Jamie Lee Curtis retorna como Laurie Strode e de cara com uma revelação que poderia deixar os fãs incomodados, já que mexe diretamente nos cânones de toda a franquia, mas whatever. Sua personagem é uma vó que você pensaria duas vezes antes de apresentar para os amigos, namoradas etc. Numa consequência da noite de terror que viveu em 1978, Laurie virou uma autêntica veterana de guerra sofrendo com o medo eterno de que seu pesadelo nunca vai acabar. A caracterização de Curtis é brilhante, com seus longos cabelos desarrumados, expressão séria e cansada, além do descaso completo com roupas.
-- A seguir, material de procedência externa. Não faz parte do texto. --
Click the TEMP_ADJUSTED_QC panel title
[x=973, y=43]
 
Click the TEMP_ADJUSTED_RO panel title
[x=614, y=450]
O novo Halloween me parece como uma obra que faz metáforas com superação de nossos maiores pesadelos, como perdas, depressão etc. Um dos personagens afirma ter uma curiosidade tremenda em ver o reencontro de Michael e Laurie, pois ambos se mantiveram vivos durante esses 40 anos aguardando pelo reencontro para transformar o passado em cinzas. Não me lembro de nenhum filme da série ter uma mensagem tão poderosa assim. Na real, nenhum slasher filme oferece isso ao seu público.

Sou muito grato por John Carpenter ter criado um dos meus filmes e personagens favoritos, sei que o longa de 1978 sempre terá um lugar especial, mas a nova versão potencializa os efeitos, moderniza a história e deixa uma mensagem implícita de superação. É combo demais para ignorar. Que filme, meus queridos leitores! Que filme!

Halloween desbanca Hereditário na minha preferência de melhor filme de terror de 2018, e já assegura uma vaga no ranking geral de melhores filmes de 2018. Quero acreditar que assim como aconteceu em 1978, o slasher movie ganhe um gás com produções tão eficientes, inteligentes e deliciosamente macabras quanto esse Halloween. Quem sabe até Jason não tenha uma terceira chance e desta vez nas mãos de uma outra dupla improvável consiga convencer os jovens de hoje?